However, if the election result is close in the coastal Adriatic republic, the next stage in the decade-old dissolution of former Yugoslavia may be postponed or even averted, Western diplomats say.

Just last week, foreign ministers of the United States, Russia, Britain, France, Germany and Italy called for Montenegro (population 650,000) to stay in Yugoslavia and threatened to deprive it of financial aid if it split away unilaterally.

But European diplomats acknowledge the threat was largely hollow, given the risk of creating another zone of instability and organized crime if aid were withheld. Anyway, Montenegrin President Milo Djukanovic seems bent on ignoring such warnings.

"I don't think we can prevent independence. We are inching our way towards a more tenable position," a senior West European official said.

ANOTHER EMBASSY IN THE BALKANS?

Another said that despite his government's repeated urging, Montenegro would probably break away in the end and "we are coming to accept that maybe we are going to have to set up yet another embassy in the Balkans".

Respected independent bodies such as the International Crisis Group and the European Stability Initiative have urged the international community to drop self-defeating pressure on Montenegro to abandon its aspiration.

"If the election result favors the pro-independence parties, then the international community will have no choice but belatedly to reconcile itself to an independent Montenegro," the ICG said in a report this week.

Aid should be conditional on progress in reforms, not linked to Montenegro's status, it said.

British Foreign Secretary Robin Cook may signal the start of a Western U-turn next week when he visits the last of the Yugoslav republics still tied to Serbia, diplomats say.

Visiting Belgrade this month for the first time since the fall of president Slobodan Milosevic, Cook found that most of Serbia's new democratic political establishment regards Montenegrin independence as a foregone conclusion, they said.

Yugoslav President Vojislav Kostunica and Serbian Prime Minister Zoran Djindjic seemed mainly concerned to slow the process, drive a hard bargain over asset-allocation and try to avoid setting a bad precedent for Kosovo, the diplomats said.

Cook is likely to urge Montenegro to ensure its referendum law meets European standards, to crack down on corruption and smuggling and to negotiate any eventual change of status with Belgrade, they said.

Unlike Kosovo, a Serbian province under temporary UN rule since NATO bombing drove out Yugoslav troops in 1999, Montenegro has the status of a republic and hence, by European precedent, the right to secede democratically from Yugoslavia as Slovenia, Croatia, Bosnia and Macedonia did in the early 1990s.

But the major powers, especially Russia, fear Montenegro's departure could have a "domino effect", raising destabilizing pressure to redraw other Balkan borders.

It could harden the determination of Kosovo's ethnic Albanian majority to seize independence, prompt the Bosnian Serbs to demand that their republic, recognized by the 1995 Dayton peace accords, merge with Serbia, and unsettle Serbia's multi-ethnic Vojvodina province, bordering on Hungary.
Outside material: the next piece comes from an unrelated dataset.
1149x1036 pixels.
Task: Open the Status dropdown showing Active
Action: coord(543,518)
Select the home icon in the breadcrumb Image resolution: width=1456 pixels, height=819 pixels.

WEST BACKED MONTENEGRO AGAINST MILOSEVIC

Eyal said such fears were exaggerated. Each national conflict had its own logic and it was an illusion to think unstable situations could simply be frozen.

"Whatever happens in Montenegro, whether divorce or a decision to stay together in a looser federation, at least we can be optimistic it will not be followed by violence," he said.

Eyal said his main fear was that negotiating the separation would distract Belgrade's new rulers from the urgent task of domestic political and economic reform.

Ironically, the West backed Montenegro's gradual separation from Serbia as long as Milosevic was in power, cushioning the republic from the impact of sanctions and NATO bombing and abetting its adoption of the deutschemark as its currency.

NATO sources said Djukanovic not only provided a conduit for intensive contacts between the United States and the Serbian opposition during and after the Kosovo war but also supplied valuable intelligence and tied down key Yugoslav army units.

Governments from Washington to Rome rolled out the red carpet for Djukanovic while he was useful as a lever to put pressure on the Serbian strongman but cold-shouldered him once democracy triumphed in Belgrade.

When Kostunica traveled in triumph to an EU-Balkans summit in Zagreb last November, Djukanovic wore the longest face in the room, one official present said.

By that time, it was too late to bring the two estranged republics back even into a marriage of convenience, he said.